Why so unhappy you ask? Well, after doing some reading and observing trees in other plantations, it seems clear that these guys would be much happier with some over-story trees to provide a bit of shade. It's pretty hot and exposed where they are.



That's not all,though. There is a secret menace at work here......



The lace-work remains of the leaves is a characteristic telltale, indicative of these little guys....



The Japanese rose beetle (Adoretus sinicus). They love to come out at night and snack on our cacao tree's leaves. Evidently the first 30-60 minutes of darkness coincide with their peak feeding /mating period, so we have been keeping a jar of soapy water handy and picking them off as we find them. What else are you gonna do at 7 pm and no electricity (much less TV)?




I had the good fortune to meet the vice-president/chairman of the Hawaiian chapter of the American bamboo society. She hooked me up with a big pile of Sacred Bali Bamboo (Schizostachyum brachycladum).



Beautiful, long, straight internodes, with a vibrant yellow color and delicate thin walls, this bamboo is wonderfully suited for making flutes.



Some of these segments are nearly 30" long. That would make one honking big shakuhachi!




Along with the rain, we've been getting some wind. This is taking its toll on the roof.



Time to track down the ladder. While I'm up there, I'll set some new gutters,too.



The wind is also taking its toll on some of the trees here.



In one day, there were 3 different trees that fell across the driveway.





Good thing I'm packing a saw.





Sunday, March 1, 2015

What to write... Digging Hulgelbeets?

Hmmmm.......time seems to be escaping me......


I would love to say that I've been so busy.... using awesome tools....building incredible things.....but, well, mostly I've been driving. Drive my daughter to school.

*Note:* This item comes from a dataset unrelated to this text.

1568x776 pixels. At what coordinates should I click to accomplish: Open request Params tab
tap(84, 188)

Drive home to get the water jugs they we use for storing our potable water supply, then drive to the public water tap and fill them (and possibly squeeze in a trip to the dump/recycling center while I'm at it). Drive back home, then maybe drive into Hilo for some shopping at Home Depot/Safeway/Walmart, then drive back to the Mountain View school to pick up my daughter. Then drive BACK to town to get groceries. Ahhhhh....fond memories of the good old days, back when we had refrigeration.

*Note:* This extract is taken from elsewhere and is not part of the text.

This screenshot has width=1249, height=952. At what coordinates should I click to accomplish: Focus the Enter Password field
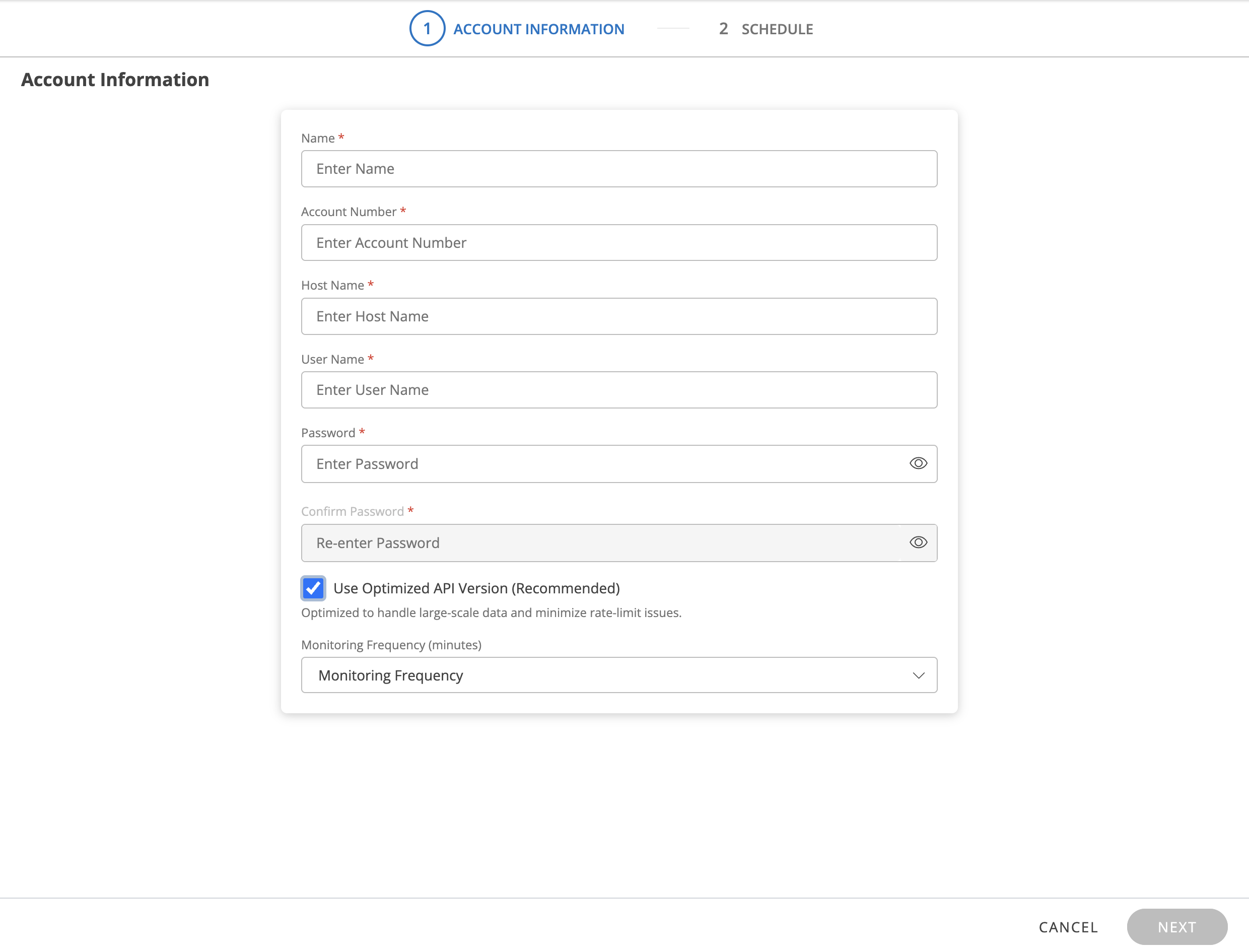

Although I'm all aware that the east coast of the USA has been getting pummeled be winter storm after winter storm (and I am duly sympathetic,believe me!) here on the big island of Hawaii we've been in the midst of this crazy drought that has our burgeoning garden fighting for its life. Actually it's not that bad, I'm just bitching about needing to actually water the plants. Isn't that supposed to happen automatically every night? We are spoiled here, it's true.




Despite putting on nearly 400 miles /wk on my awesome little Scion Xa (thank god for 40 mpg!), I've somehow managed to squeeze in a few projects.




German style permaculture, raised bed gardens....Hugelbeets.


(Wow! Don't know what happened to some of these photos but...)
Pile up a bunch of branches, leaves, and sticks.


You might want to cut the pieces smaller, in which case I use an embarrassingly non-japanese saw (But at least it has Japanese saw-style teeth,haha!).




Enlist your heat-fatigued daughter to jump on the pile, to compact it down. She'd rather be off hunting something.



build it up in layers, but add in some soil and /or compost every now and then, because we want this thing to ROT.



If you're feeling very can add some, ahhhhh, human elements.



Decorate as you see fit.....



Then, cover the whole thing in topsoil. Plant some stuff,then hope that it grows. Everything else here grows faster than I would've thought possible, so I don't know why this should be any different. Stick stuff in the ground, then kind of gardening!


We (Renee) planted a couple of Dragon fruit plants, and has thoughts of adding some Japanese squash, maybe some bush beans, or maybe......well, there are many different options to explore.



So, sorry that there isn't much that is very interesting. One of these days I hope to actually break out the tools and actually build something. God knows there enough that needs doing, I just need to start DOING it,haha.